Task data
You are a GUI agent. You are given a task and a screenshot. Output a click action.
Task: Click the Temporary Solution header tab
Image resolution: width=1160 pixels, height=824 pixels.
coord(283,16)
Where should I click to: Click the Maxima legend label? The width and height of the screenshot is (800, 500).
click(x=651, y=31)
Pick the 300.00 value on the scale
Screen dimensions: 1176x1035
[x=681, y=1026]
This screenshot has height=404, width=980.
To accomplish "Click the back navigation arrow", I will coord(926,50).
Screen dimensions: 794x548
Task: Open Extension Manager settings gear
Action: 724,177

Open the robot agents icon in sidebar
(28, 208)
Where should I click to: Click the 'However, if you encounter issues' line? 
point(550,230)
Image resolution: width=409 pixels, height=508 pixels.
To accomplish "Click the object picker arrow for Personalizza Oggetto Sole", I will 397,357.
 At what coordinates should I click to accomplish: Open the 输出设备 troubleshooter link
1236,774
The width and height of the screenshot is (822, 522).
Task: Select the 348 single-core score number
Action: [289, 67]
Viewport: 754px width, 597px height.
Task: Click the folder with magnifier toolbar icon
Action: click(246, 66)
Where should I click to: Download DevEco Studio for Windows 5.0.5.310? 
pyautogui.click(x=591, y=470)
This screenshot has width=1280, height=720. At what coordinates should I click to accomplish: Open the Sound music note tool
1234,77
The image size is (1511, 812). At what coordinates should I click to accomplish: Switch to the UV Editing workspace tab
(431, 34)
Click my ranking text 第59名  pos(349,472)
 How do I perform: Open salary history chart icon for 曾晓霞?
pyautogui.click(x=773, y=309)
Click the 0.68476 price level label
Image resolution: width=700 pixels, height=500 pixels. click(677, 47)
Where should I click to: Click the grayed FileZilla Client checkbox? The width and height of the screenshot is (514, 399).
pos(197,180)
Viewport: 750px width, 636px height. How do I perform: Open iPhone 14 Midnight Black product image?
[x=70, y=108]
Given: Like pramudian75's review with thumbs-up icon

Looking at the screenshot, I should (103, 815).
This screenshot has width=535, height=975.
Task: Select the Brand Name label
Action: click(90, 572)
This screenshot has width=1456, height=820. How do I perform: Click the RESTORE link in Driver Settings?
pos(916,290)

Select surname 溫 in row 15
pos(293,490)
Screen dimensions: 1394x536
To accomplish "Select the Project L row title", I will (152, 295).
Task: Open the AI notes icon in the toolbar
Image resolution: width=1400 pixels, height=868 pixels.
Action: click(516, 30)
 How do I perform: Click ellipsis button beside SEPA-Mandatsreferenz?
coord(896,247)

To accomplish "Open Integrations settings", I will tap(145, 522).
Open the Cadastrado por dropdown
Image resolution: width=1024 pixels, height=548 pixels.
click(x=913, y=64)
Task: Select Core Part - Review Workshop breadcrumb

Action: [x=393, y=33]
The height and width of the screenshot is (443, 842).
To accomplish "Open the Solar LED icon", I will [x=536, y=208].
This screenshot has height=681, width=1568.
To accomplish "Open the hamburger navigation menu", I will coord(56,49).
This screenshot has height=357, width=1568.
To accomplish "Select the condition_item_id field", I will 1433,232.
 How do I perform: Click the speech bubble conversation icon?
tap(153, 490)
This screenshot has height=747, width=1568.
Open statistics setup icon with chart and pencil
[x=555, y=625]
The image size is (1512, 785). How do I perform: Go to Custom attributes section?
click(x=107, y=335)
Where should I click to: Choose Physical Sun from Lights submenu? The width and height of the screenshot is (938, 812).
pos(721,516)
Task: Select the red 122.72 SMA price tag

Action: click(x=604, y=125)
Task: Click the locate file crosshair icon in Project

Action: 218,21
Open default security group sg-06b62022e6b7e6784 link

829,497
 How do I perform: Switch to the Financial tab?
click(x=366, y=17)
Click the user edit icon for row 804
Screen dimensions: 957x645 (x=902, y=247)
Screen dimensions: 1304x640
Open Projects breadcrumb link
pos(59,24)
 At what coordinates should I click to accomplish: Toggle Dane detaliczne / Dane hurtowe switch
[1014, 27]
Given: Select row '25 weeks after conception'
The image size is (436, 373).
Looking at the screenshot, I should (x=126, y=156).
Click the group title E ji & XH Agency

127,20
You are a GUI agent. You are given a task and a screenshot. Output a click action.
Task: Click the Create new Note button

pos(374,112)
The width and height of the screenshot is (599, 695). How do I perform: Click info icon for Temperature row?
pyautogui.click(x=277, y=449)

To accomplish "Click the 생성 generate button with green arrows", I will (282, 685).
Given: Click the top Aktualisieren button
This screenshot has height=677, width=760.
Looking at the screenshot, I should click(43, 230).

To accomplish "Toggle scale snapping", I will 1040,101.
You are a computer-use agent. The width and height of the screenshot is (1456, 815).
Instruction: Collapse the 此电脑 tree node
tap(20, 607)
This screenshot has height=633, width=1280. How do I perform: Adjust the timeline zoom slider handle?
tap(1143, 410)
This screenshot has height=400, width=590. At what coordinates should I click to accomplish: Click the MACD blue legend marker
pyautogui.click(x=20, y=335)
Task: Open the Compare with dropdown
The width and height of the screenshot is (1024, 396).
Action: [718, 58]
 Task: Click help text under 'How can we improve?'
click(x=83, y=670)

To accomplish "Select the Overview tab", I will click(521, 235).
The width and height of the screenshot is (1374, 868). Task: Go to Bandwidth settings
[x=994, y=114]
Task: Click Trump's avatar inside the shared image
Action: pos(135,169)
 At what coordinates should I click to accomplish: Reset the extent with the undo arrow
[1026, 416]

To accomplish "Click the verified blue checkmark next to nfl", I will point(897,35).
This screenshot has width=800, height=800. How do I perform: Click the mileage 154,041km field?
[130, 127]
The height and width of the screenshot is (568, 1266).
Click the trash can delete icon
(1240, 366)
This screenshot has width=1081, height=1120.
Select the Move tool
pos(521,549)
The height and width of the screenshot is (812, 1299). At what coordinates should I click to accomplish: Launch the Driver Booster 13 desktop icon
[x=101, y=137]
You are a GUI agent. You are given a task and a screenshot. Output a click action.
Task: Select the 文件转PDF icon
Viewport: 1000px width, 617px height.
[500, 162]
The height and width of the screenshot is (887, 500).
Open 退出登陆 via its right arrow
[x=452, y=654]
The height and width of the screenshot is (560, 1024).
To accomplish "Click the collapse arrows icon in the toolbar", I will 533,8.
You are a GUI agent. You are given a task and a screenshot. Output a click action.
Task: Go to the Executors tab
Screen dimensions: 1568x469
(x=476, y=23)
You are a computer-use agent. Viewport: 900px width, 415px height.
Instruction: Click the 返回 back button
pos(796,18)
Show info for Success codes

Given problem
Reproduce the material in full, switching "Where should I click to" to "Where do I click to" wherever it occurs and leaving everything else unaltered.

Answer for this exercise
You are a GUI agent. You are given a task and a screenshot. Output a click action.
Task: Click the Temporary Solution header tab
Image resolution: width=1160 pixels, height=824 pixels.
coord(283,16)
Where do I click to: Click the Maxima legend label? The width and height of the screenshot is (800, 500).
click(x=651, y=31)
Pick the 300.00 value on the scale
Screen dimensions: 1176x1035
[x=681, y=1026]
This screenshot has height=404, width=980.
To accomplish "Click the back navigation arrow", I will coord(926,50).
Screen dimensions: 794x548
Task: Open Extension Manager settings gear
Action: 724,177

Open the robot agents icon in sidebar
(28, 208)
Where do I click to: Click the 'However, if you encounter issues' line? 
point(550,230)
Image resolution: width=409 pixels, height=508 pixels.
To accomplish "Click the object picker arrow for Personalizza Oggetto Sole", I will 397,357.
 At what coordinates should I click to accomplish: Open the 输出设备 troubleshooter link
1236,774
The width and height of the screenshot is (822, 522).
Task: Select the 348 single-core score number
Action: [289, 67]
Viewport: 754px width, 597px height.
Task: Click the folder with magnifier toolbar icon
Action: click(246, 66)
Where do I click to: Download DevEco Studio for Windows 5.0.5.310? 
pyautogui.click(x=591, y=470)
This screenshot has width=1280, height=720. At what coordinates should I click to accomplish: Open the Sound music note tool
1234,77
The image size is (1511, 812). At what coordinates should I click to accomplish: Switch to the UV Editing workspace tab
(431, 34)
Click my ranking text 第59名  pos(349,472)
 How do I perform: Open salary history chart icon for 曾晓霞?
pyautogui.click(x=773, y=309)
Click the 0.68476 price level label
Image resolution: width=700 pixels, height=500 pixels. click(677, 47)
Where do I click to: Click the grayed FileZilla Client checkbox? The width and height of the screenshot is (514, 399).
pos(197,180)
Viewport: 750px width, 636px height. How do I perform: Open iPhone 14 Midnight Black product image?
[x=70, y=108]
Given: Like pramudian75's review with thumbs-up icon

Looking at the screenshot, I should (103, 815).
This screenshot has width=535, height=975.
Task: Select the Brand Name label
Action: click(90, 572)
This screenshot has width=1456, height=820. How do I perform: Click the RESTORE link in Driver Settings?
pos(916,290)

Select surname 溫 in row 15
pos(293,490)
Screen dimensions: 1394x536
To accomplish "Select the Project L row title", I will (152, 295).
Task: Open the AI notes icon in the toolbar
Image resolution: width=1400 pixels, height=868 pixels.
Action: click(516, 30)
 How do I perform: Click ellipsis button beside SEPA-Mandatsreferenz?
coord(896,247)

To accomplish "Open Integrations settings", I will tap(145, 522).
Open the Cadastrado por dropdown
Image resolution: width=1024 pixels, height=548 pixels.
click(x=913, y=64)
Task: Select Core Part - Review Workshop breadcrumb

Action: [x=393, y=33]
The height and width of the screenshot is (443, 842).
To accomplish "Open the Solar LED icon", I will [x=536, y=208].
This screenshot has height=681, width=1568.
To accomplish "Open the hamburger navigation menu", I will coord(56,49).
This screenshot has height=357, width=1568.
To accomplish "Select the condition_item_id field", I will 1433,232.
 How do I perform: Click the speech bubble conversation icon?
tap(153, 490)
This screenshot has height=747, width=1568.
Open statistics setup icon with chart and pencil
[x=555, y=625]
The image size is (1512, 785). How do I perform: Go to Custom attributes section?
click(x=107, y=335)
Where do I click to: Choose Physical Sun from Lights submenu? The width and height of the screenshot is (938, 812).
pos(721,516)
Task: Select the red 122.72 SMA price tag

Action: click(x=604, y=125)
Task: Click the locate file crosshair icon in Project

Action: 218,21
Open default security group sg-06b62022e6b7e6784 link

829,497
 How do I perform: Switch to the Financial tab?
click(x=366, y=17)
Click the user edit icon for row 804
Screen dimensions: 957x645 (x=902, y=247)
Screen dimensions: 1304x640
Open Projects breadcrumb link
pos(59,24)
 At what coordinates should I click to accomplish: Toggle Dane detaliczne / Dane hurtowe switch
[1014, 27]
Given: Select row '25 weeks after conception'
The image size is (436, 373).
Looking at the screenshot, I should (x=126, y=156).
Click the group title E ji & XH Agency

127,20
You are a GUI agent. You are given a task and a screenshot. Output a click action.
Task: Click the Create new Note button

pos(374,112)
The width and height of the screenshot is (599, 695). How do I perform: Click info icon for Temperature row?
pyautogui.click(x=277, y=449)

To accomplish "Click the 생성 generate button with green arrows", I will (282, 685).
Given: Click the top Aktualisieren button
This screenshot has height=677, width=760.
Looking at the screenshot, I should click(43, 230).

To accomplish "Toggle scale snapping", I will 1040,101.
You are a computer-use agent. The width and height of the screenshot is (1456, 815).
Instruction: Collapse the 此电脑 tree node
tap(20, 607)
This screenshot has height=633, width=1280. How do I perform: Adjust the timeline zoom slider handle?
tap(1143, 410)
This screenshot has height=400, width=590. At what coordinates should I click to accomplish: Click the MACD blue legend marker
pyautogui.click(x=20, y=335)
Task: Open the Compare with dropdown
The width and height of the screenshot is (1024, 396).
Action: [718, 58]
 Task: Click help text under 'How can we improve?'
click(x=83, y=670)

To accomplish "Select the Overview tab", I will click(521, 235).
The width and height of the screenshot is (1374, 868). Task: Go to Bandwidth settings
[x=994, y=114]
Task: Click Trump's avatar inside the shared image
Action: pos(135,169)
 At what coordinates should I click to accomplish: Reset the extent with the undo arrow
[1026, 416]

To accomplish "Click the verified blue checkmark next to nfl", I will point(897,35).
This screenshot has width=800, height=800. How do I perform: Click the mileage 154,041km field?
[130, 127]
The height and width of the screenshot is (568, 1266).
Click the trash can delete icon
(1240, 366)
This screenshot has width=1081, height=1120.
Select the Move tool
pos(521,549)
The height and width of the screenshot is (812, 1299). At what coordinates should I click to accomplish: Launch the Driver Booster 13 desktop icon
[x=101, y=137]
You are a GUI agent. You are given a task and a screenshot. Output a click action.
Task: Select the 文件转PDF icon
Viewport: 1000px width, 617px height.
[500, 162]
The height and width of the screenshot is (887, 500).
Open 退出登陆 via its right arrow
[x=452, y=654]
The height and width of the screenshot is (560, 1024).
To accomplish "Click the collapse arrows icon in the toolbar", I will 533,8.
You are a GUI agent. You are given a task and a screenshot. Output a click action.
Task: Go to the Executors tab
Screen dimensions: 1568x469
(x=476, y=23)
You are a computer-use agent. Viewport: 900px width, 415px height.
Instruction: Click the 返回 back button
pos(796,18)
Show info for Success codes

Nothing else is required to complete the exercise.